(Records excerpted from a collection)
■ ■ ■ ■

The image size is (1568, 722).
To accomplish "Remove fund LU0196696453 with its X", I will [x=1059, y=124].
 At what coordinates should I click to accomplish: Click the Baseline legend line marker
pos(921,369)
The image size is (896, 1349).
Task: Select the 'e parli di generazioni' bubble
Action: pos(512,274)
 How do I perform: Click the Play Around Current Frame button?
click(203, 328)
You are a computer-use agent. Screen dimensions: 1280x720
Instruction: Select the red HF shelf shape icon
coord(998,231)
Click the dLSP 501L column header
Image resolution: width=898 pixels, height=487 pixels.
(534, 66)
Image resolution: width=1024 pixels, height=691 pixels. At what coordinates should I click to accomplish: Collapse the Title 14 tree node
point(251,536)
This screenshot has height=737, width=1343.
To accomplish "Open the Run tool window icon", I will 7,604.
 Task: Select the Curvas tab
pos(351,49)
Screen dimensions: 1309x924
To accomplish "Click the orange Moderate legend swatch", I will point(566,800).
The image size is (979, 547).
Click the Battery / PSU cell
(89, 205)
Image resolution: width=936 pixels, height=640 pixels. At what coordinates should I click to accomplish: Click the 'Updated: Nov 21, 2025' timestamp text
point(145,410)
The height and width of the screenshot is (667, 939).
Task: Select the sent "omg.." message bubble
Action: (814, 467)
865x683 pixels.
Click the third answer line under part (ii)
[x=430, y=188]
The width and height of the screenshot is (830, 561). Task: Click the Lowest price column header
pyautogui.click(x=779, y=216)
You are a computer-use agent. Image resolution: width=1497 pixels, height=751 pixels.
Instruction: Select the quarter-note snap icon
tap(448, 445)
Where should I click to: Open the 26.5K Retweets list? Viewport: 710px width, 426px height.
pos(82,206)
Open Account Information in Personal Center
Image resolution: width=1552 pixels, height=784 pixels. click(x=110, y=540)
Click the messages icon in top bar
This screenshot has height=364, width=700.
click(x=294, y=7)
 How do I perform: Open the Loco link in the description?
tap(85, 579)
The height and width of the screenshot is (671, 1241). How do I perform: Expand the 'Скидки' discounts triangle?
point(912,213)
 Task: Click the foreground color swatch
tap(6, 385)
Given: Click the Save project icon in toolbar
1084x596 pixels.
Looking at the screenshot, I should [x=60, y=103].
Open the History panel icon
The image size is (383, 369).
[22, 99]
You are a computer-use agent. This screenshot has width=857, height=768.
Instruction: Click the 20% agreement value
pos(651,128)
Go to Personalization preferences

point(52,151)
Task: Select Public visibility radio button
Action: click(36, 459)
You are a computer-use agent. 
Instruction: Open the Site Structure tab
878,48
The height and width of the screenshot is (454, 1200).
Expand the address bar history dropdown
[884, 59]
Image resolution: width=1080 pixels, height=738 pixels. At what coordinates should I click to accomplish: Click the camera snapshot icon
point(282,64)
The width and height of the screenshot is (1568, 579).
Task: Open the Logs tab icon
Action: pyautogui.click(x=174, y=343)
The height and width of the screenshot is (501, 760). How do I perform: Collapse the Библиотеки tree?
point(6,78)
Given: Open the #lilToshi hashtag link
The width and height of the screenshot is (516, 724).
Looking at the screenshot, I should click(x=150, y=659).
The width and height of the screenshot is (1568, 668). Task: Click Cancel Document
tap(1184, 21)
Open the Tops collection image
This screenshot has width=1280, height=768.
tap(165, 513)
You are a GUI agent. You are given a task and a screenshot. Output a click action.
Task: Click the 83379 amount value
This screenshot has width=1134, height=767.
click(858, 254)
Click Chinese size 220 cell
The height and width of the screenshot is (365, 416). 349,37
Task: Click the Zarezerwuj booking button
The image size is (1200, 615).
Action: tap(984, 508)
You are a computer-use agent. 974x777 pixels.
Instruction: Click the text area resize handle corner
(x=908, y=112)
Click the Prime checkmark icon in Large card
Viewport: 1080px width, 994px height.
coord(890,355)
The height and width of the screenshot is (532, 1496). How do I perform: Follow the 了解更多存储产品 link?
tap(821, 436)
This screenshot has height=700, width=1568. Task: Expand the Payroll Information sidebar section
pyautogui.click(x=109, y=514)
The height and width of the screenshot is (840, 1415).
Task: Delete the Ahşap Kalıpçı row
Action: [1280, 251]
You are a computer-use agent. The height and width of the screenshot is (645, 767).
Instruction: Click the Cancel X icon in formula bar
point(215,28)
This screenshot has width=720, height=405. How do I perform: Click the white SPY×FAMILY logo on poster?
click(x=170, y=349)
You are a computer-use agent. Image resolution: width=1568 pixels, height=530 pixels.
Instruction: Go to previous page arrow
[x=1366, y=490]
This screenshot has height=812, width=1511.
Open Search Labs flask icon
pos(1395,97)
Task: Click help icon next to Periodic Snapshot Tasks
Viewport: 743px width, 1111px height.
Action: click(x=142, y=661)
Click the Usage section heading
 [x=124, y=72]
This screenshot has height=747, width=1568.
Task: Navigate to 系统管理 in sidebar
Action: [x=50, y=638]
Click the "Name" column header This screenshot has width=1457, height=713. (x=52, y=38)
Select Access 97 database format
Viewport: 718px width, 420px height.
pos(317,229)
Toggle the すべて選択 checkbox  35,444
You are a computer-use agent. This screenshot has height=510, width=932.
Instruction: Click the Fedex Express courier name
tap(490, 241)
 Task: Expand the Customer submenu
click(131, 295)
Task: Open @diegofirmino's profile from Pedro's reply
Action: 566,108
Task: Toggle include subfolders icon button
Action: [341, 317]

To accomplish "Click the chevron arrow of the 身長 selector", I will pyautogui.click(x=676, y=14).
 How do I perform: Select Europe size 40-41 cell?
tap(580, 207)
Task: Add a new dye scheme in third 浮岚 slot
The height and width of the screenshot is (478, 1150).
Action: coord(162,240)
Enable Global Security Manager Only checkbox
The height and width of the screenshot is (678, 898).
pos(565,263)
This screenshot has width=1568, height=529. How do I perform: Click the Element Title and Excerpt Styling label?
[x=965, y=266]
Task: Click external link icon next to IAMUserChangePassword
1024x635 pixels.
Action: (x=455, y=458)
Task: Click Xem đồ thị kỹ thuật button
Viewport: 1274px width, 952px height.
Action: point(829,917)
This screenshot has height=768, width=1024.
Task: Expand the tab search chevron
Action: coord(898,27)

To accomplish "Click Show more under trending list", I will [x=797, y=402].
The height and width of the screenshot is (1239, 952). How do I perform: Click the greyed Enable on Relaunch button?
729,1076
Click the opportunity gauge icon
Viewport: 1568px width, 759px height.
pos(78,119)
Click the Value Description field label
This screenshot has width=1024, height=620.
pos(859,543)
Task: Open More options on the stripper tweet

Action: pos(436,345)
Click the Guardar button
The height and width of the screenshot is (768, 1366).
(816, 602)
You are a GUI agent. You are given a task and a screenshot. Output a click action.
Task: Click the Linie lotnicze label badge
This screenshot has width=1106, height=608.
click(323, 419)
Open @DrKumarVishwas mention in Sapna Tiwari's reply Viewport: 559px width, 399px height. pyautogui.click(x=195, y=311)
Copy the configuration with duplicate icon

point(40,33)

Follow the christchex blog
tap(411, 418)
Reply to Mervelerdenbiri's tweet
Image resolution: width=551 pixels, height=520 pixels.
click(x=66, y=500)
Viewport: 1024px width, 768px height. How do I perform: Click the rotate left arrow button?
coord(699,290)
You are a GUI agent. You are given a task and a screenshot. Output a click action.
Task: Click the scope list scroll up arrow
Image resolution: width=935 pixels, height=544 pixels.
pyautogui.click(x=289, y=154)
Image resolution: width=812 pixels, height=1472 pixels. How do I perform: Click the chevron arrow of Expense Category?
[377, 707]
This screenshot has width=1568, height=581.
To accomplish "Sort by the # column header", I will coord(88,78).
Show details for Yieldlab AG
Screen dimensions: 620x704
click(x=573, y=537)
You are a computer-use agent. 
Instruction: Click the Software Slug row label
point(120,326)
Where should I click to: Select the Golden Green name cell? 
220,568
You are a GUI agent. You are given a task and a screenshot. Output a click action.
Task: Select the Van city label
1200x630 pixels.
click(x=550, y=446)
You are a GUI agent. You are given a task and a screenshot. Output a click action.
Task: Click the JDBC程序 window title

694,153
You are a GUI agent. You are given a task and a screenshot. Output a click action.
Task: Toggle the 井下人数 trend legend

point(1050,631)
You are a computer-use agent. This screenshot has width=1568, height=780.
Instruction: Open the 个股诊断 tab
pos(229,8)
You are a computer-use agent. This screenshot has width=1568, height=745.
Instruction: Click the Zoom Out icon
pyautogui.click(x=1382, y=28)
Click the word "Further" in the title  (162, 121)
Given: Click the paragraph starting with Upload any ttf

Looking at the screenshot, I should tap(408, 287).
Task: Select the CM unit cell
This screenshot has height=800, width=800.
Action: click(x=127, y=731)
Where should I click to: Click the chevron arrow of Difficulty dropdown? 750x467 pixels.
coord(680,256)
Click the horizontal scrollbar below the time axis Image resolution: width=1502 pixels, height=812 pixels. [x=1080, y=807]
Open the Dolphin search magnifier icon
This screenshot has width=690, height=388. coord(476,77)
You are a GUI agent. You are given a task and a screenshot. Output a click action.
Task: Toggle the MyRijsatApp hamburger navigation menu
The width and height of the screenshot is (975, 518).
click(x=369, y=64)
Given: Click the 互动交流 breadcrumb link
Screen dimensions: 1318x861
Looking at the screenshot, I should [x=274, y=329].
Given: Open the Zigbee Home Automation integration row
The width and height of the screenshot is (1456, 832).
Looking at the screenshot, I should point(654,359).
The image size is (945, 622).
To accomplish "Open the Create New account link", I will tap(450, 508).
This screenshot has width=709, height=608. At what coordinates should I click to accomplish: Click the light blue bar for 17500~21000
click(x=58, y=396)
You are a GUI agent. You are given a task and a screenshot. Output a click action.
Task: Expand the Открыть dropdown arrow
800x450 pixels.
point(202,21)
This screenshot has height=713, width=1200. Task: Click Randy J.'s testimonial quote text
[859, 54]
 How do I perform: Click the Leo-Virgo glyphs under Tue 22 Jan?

■ ■ ■ ■

Copy every line of the data that holds the string "next".

Task: Click help icon next to Periodic Snapshot Tasks
Task: Click external link icon next to IAMUserChangePassword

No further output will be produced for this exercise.